● **What to work on**: Go through the entries below. Copy each line in which "share" appears.

Stored data

..............................

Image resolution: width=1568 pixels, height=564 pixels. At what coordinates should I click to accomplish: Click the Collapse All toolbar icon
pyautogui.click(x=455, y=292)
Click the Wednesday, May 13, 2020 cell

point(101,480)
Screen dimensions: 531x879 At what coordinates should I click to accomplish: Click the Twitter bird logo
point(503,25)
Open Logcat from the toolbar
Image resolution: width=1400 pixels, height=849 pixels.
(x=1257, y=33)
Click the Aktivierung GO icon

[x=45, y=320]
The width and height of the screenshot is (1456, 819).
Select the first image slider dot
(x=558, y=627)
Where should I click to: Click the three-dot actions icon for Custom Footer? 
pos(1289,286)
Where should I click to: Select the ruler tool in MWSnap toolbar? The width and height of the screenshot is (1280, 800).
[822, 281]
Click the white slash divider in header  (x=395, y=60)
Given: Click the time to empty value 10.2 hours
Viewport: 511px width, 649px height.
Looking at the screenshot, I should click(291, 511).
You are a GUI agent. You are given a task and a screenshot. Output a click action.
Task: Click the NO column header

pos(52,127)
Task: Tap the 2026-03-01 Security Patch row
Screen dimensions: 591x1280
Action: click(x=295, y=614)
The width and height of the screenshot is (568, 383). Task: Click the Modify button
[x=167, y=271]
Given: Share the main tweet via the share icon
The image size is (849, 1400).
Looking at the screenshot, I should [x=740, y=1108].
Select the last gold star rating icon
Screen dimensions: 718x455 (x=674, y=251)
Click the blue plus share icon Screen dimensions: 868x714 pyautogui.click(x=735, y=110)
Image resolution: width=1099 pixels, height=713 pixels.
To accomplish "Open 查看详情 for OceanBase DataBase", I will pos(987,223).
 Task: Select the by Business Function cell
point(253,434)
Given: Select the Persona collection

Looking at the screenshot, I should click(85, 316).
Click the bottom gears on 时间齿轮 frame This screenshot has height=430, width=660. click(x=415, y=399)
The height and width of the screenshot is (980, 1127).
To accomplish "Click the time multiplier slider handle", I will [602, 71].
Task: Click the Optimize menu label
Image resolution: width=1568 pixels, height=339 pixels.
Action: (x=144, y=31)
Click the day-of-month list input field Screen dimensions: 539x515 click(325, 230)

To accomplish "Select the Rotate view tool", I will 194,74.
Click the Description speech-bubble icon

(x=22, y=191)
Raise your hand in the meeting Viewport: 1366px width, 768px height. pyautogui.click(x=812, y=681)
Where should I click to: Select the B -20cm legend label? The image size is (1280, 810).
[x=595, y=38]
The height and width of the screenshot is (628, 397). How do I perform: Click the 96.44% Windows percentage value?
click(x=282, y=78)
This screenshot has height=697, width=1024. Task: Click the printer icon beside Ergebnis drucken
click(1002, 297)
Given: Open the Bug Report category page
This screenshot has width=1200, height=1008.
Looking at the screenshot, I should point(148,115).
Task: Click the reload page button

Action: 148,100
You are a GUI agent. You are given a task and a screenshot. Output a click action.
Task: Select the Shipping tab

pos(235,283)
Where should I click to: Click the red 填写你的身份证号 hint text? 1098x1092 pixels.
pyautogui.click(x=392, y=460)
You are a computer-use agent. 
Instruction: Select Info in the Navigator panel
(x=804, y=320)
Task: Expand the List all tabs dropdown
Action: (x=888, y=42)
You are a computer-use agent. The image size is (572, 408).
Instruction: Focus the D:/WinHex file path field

..............................

● **Your solution**:
Given: Share the main tweet via the share icon
Click the blue plus share icon Screen dimensions: 868x714 pyautogui.click(x=735, y=110)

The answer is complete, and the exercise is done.